I have run into the problem that many languages don't capitalize month names, whereas the desired behavior would be to capitalize them since it is a title (e.g. "Marzo de 2022" instead of "marzo de 2022").

I have tried using \expandafter\MakeUppercase and also the mfirstuc package as explained here, but none of those work (I assume it's because the \today command is pretty complex so it's not easy to expand?). I also cannot hard-code month names because I expect this class to work independently of language, and because I regularly use four languages to typeset documents (French, Italian, Spanish and English, three of which display this issue).

I would love a bit of help with this!

0

1 Answer 1

4

By creating a new style (e.g. mydate) which display month date with a capital (with \DTMMonthname) you obtain you target. We need also the package datetime-calc which convert the numeric value of the current month date to the month in letters.

In \DTMdisplaydate, the second parameter is the number of the month (3 for March), and the first is the year.

Edit: Bug fix provided because in italian language, the datetime2 package don't provide uppercased month names.

Edit 2: I have also managed the spanish case, replacing the "Month Year" output by "Month de Year" (e.g. Marzo de 2023).

\begin{filecontents}[overwrite]{customclass.cls}
    \NeedsTeXFormat{LaTeX2e}
    \ProvidesClass{customclass}[2014/12/16 Custom class]
    \LoadClassWithOptions{article}
    \RequirePackage{babel}
    \RequirePackage{datetime2}
    \RequirePackage{datetime2-calc}
    %% Correction of a bug: in italian, Uppercase months are missing in datetime2
\newcommand*{\DTMitalianMonthname}[1]{%
 \ifcase#1
 \or
 Gennaio%
 \or
 Febbraio%
 \or
 Marzo%
 \or
 Aprile%
 \or
 Maggio%
 \or
 Giugno%
 \or
 Luglio%
 \or
 Agosto%
 \or
 Settembre%
 \or
 Ottobre%
 \or
 Novembre%
 \or
 Dicembre%
 \fi
 }
%% End of bug correction
    \DTMnewdatestyle{mydate}{%
    \renewcommand*{\DTMdisplaydate}[4]{%
    \DTMMonthname{##2} \iflanguage{spanish}{de }{}##1%
    }}
    \DTMsetdatestyle{mydate}
    \renewcommand{\maketitle}{\today}
\end{filecontents}

\documentclass[french]{customclass}

\begin{document}
\maketitle
\end{document}

enter image description here

With \documentclass[spanish]{customclass}:

enter image description here

With \documentclass[english]{customclass}:

enter image description here

14
  • I need an adaptation, as you expect "Marzo de 2022". What is "de" in this date?
    – quark67
    Mar 23 at 0:52
  • Yup, was about to comment on that.
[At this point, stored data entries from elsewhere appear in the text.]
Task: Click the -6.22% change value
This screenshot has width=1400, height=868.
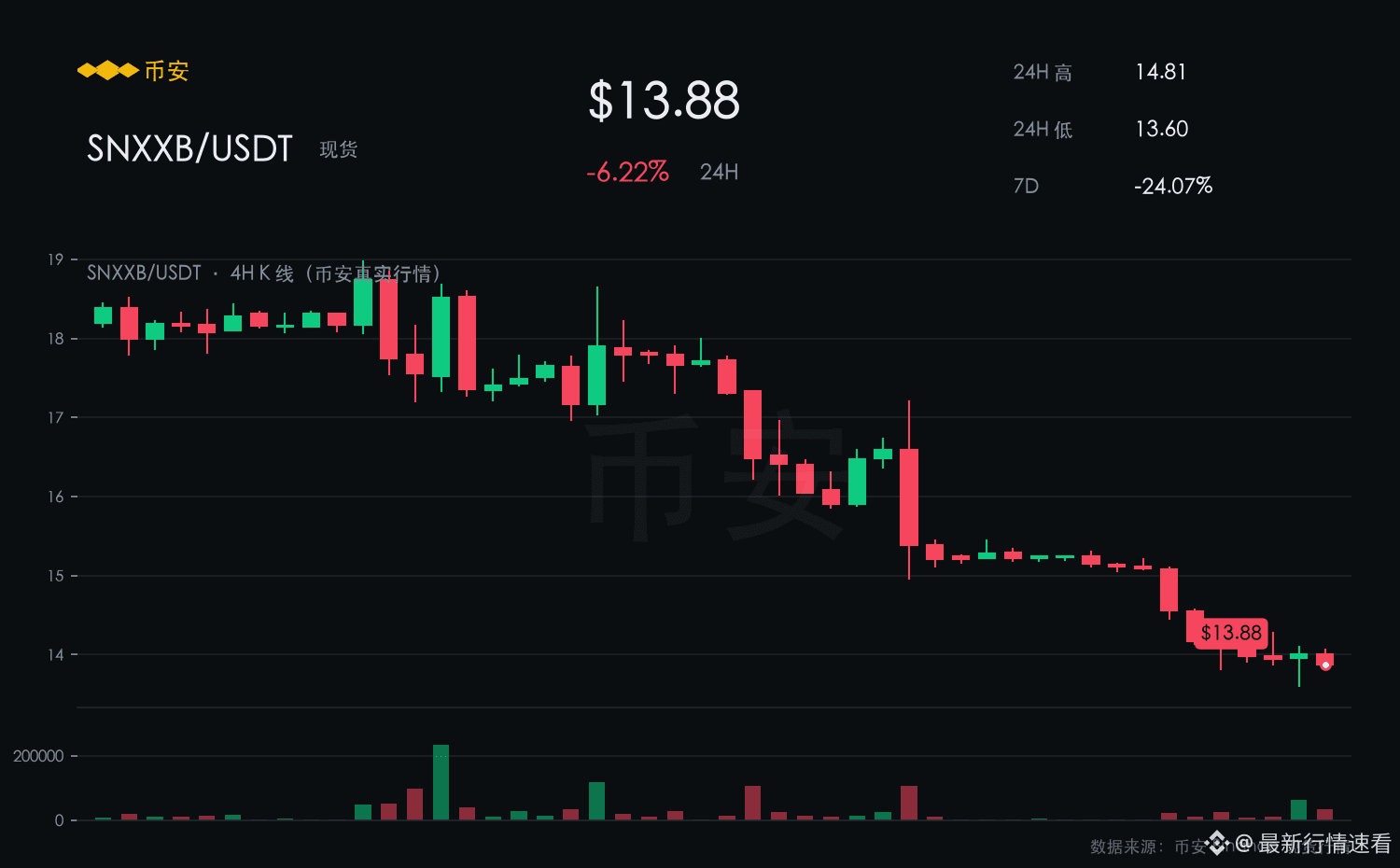Action: pos(627,172)
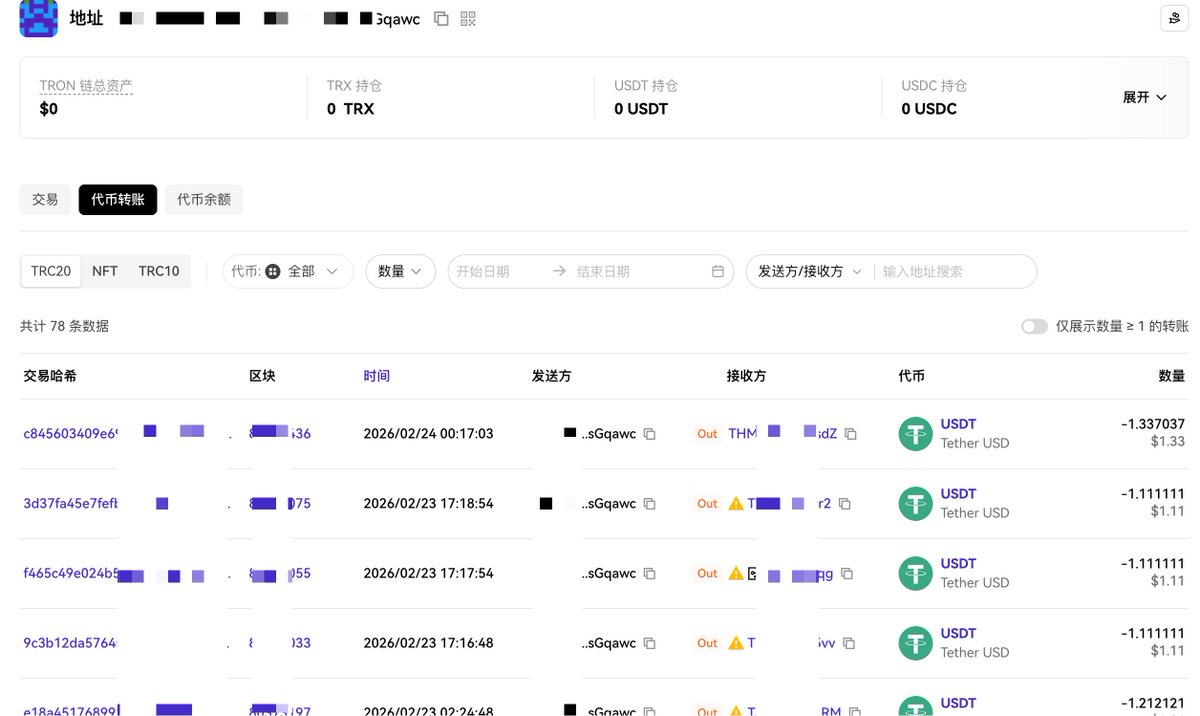Show the address QR code
The height and width of the screenshot is (716, 1200).
click(x=468, y=19)
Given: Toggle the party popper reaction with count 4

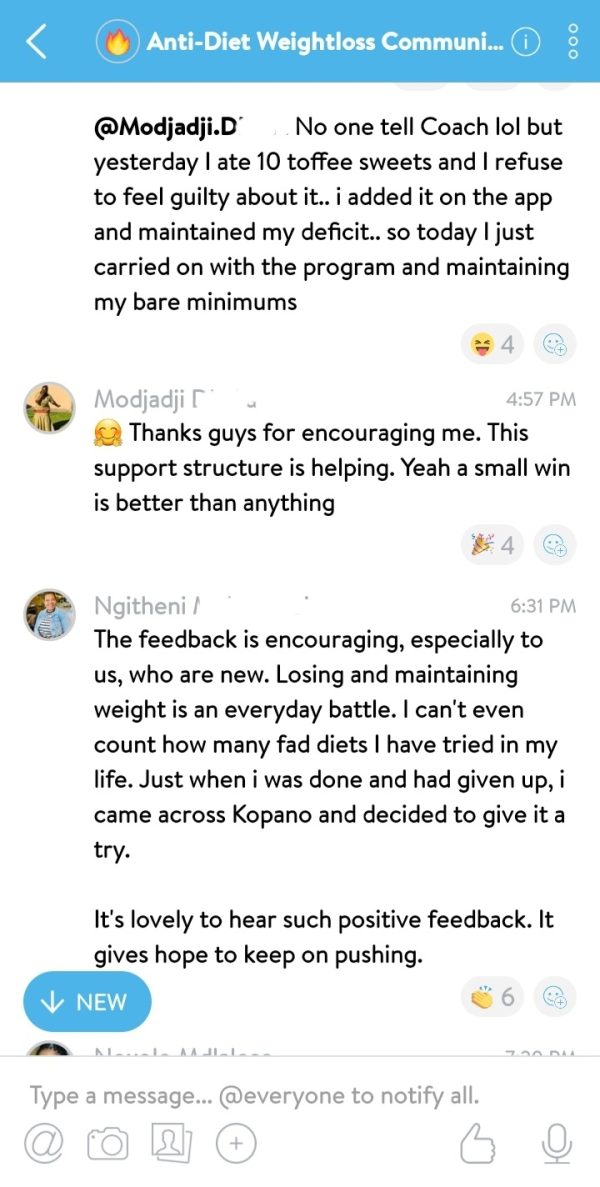Looking at the screenshot, I should pyautogui.click(x=492, y=545).
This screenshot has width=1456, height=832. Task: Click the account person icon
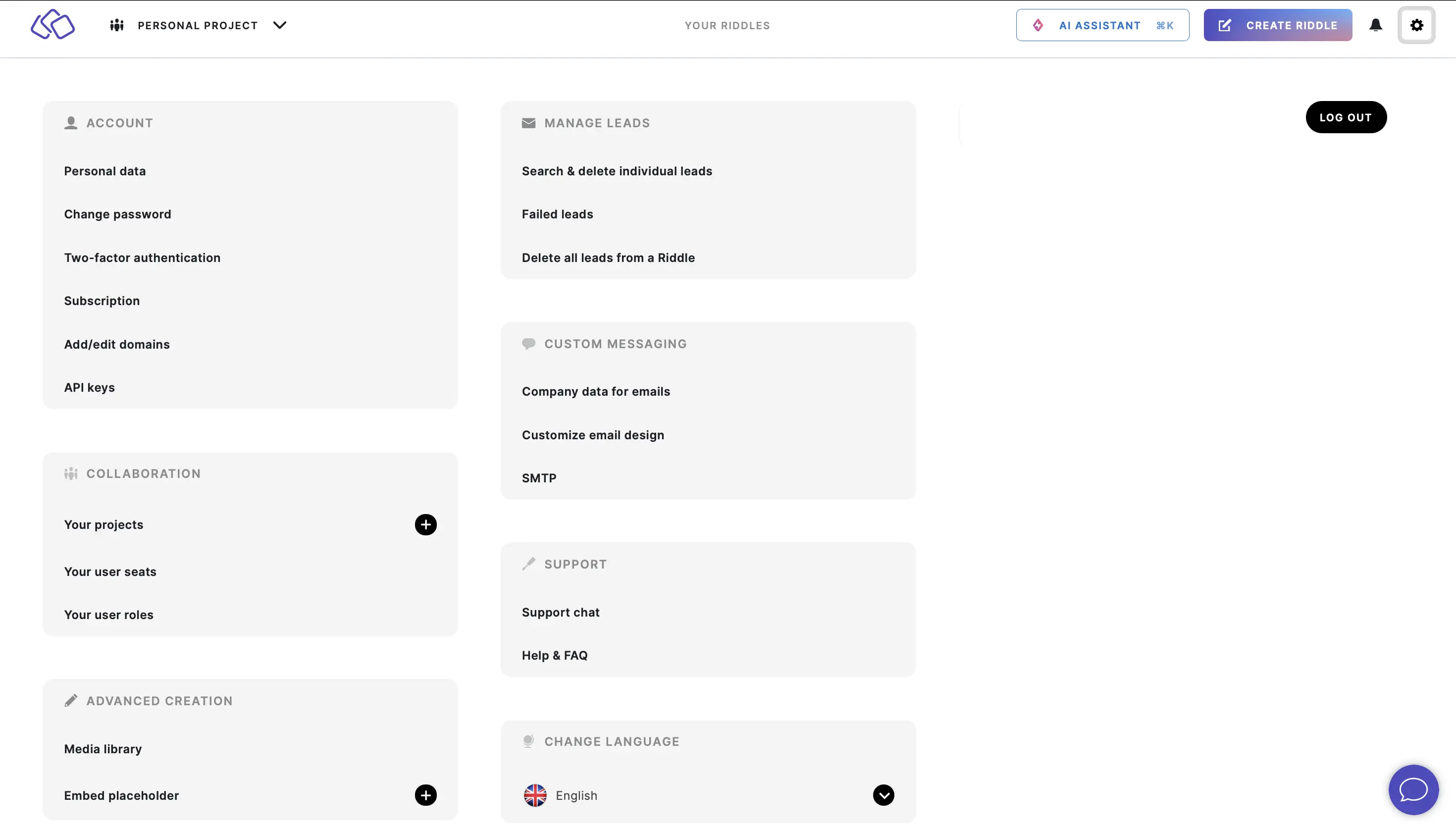click(71, 122)
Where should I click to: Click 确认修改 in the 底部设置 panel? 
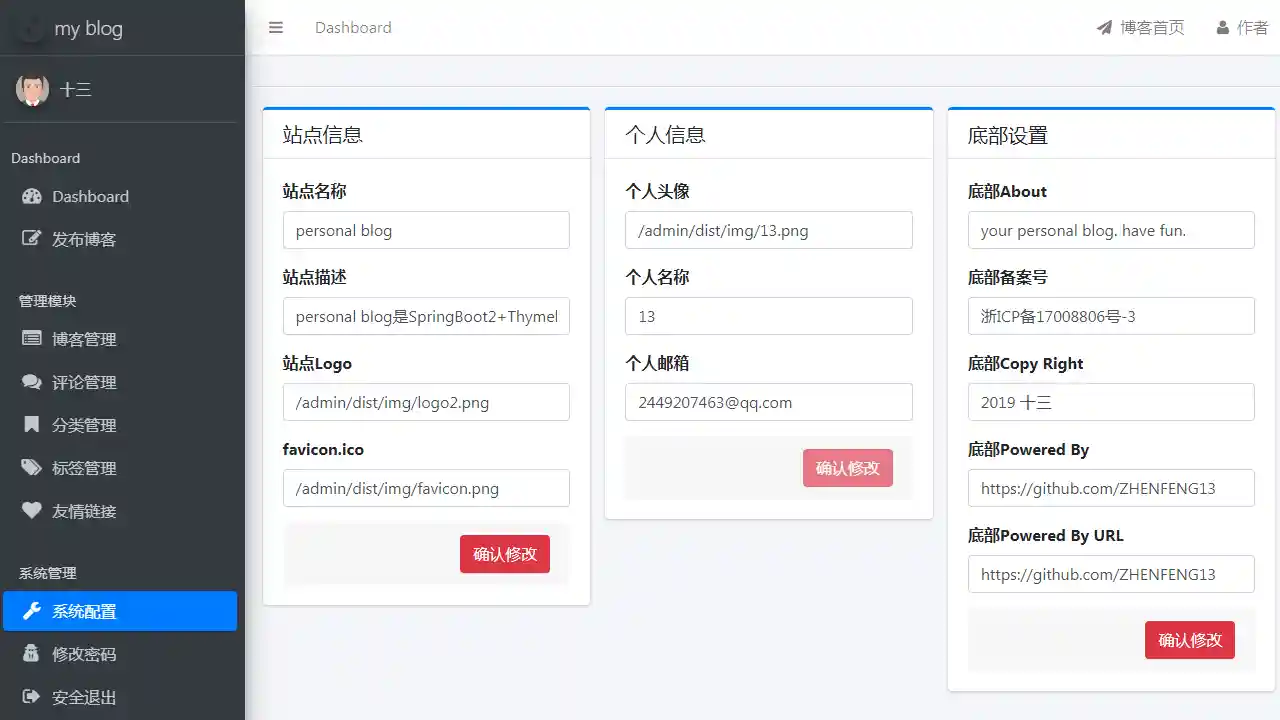(1189, 640)
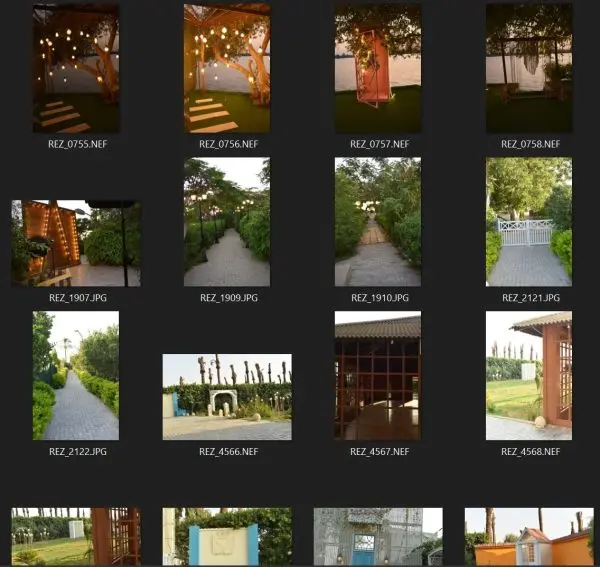Select the REZ_0757.NEF orange swing photo
Screen dimensions: 600x567
378,68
Many languages have particles in between dates (in Spanish it is literally "march of 2023", in Catalan it would be "march of the 2023", etc.), and omitting them is usually incorrect. This is the best solution so far though, and it works in three out of my four common languages!
    – Pedro
    Mar 23 at 0:59
  • 1
    @Pedro I have added a bug fix for the italian months.
    – quark67
    Mar 23 at 1:49
  • 1
    @Pedro If we forgot the uppercase problem, there is a fundamental problem: with datetime2, the output of \today with \DTMlangsetup*{showdayofmonth=false} is for english: "March 23, 2023" (why the day ???) and for hungarian: "március 2023", not "2023. március". It's probably better to ask a new question (forgetting the uppercase problem) about how to obtain the good string with only month and year (and "de" when needed). Then for the uppercase: stringstrings and \capitalize{\today} adds space for spanish (Marzo de 2023 instead Marzo de 2023), but there is a solution with xstring.
    – quark67
    Mar 23 at 16:35
  • 1
    @Pedro If you can provide a list of output for "March 2023" in all language you would support, I can try to modify my code with conditionals. E.g. adapting my code so for the hungarian language, it displays year, dot, space, month. And so on for other particular languages. Try to edit you question with this information.